**The task:** Look for "This screenshot has height=354, width=1568." in the records below, then copy that line and every line after it, exactly and with nothing added.

[[ Available data, beginning ]]

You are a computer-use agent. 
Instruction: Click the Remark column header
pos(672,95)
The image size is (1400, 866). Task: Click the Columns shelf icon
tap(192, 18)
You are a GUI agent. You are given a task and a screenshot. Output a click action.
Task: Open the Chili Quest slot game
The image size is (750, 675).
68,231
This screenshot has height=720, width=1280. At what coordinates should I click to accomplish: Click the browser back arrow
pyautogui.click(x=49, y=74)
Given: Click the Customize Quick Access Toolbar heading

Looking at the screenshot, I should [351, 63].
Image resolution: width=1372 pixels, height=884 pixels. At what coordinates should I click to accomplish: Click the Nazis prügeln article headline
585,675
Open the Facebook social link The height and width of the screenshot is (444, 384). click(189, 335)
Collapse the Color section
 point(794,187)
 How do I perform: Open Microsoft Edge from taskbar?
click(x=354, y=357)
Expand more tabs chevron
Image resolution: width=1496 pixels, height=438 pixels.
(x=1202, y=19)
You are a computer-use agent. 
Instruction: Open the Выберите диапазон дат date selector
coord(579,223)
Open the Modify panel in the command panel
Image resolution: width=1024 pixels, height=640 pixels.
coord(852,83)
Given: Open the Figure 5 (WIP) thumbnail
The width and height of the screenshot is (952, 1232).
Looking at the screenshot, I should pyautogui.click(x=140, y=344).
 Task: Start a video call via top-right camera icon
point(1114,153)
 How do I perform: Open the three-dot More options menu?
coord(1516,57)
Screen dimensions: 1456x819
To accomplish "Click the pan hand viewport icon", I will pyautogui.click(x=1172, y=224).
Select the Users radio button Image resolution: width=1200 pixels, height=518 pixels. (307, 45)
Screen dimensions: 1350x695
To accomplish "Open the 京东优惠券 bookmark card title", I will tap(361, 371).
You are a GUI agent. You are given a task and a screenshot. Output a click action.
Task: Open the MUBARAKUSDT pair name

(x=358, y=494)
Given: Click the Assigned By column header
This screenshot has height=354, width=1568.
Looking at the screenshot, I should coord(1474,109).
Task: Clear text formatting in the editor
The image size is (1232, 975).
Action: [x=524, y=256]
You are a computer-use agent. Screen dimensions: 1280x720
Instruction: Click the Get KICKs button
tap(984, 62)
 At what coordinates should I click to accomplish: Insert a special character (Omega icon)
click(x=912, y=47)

[[ Available data, end ]]

**Result below:**
This screenshot has height=354, width=1568.
Looking at the screenshot, I should coord(1474,109).
Task: Clear text formatting in the editor
The image size is (1232, 975).
Action: [x=524, y=256]
You are a computer-use agent. Screen dimensions: 1280x720
Instruction: Click the Get KICKs button
tap(984, 62)
 At what coordinates should I click to accomplish: Insert a special character (Omega icon)
click(x=912, y=47)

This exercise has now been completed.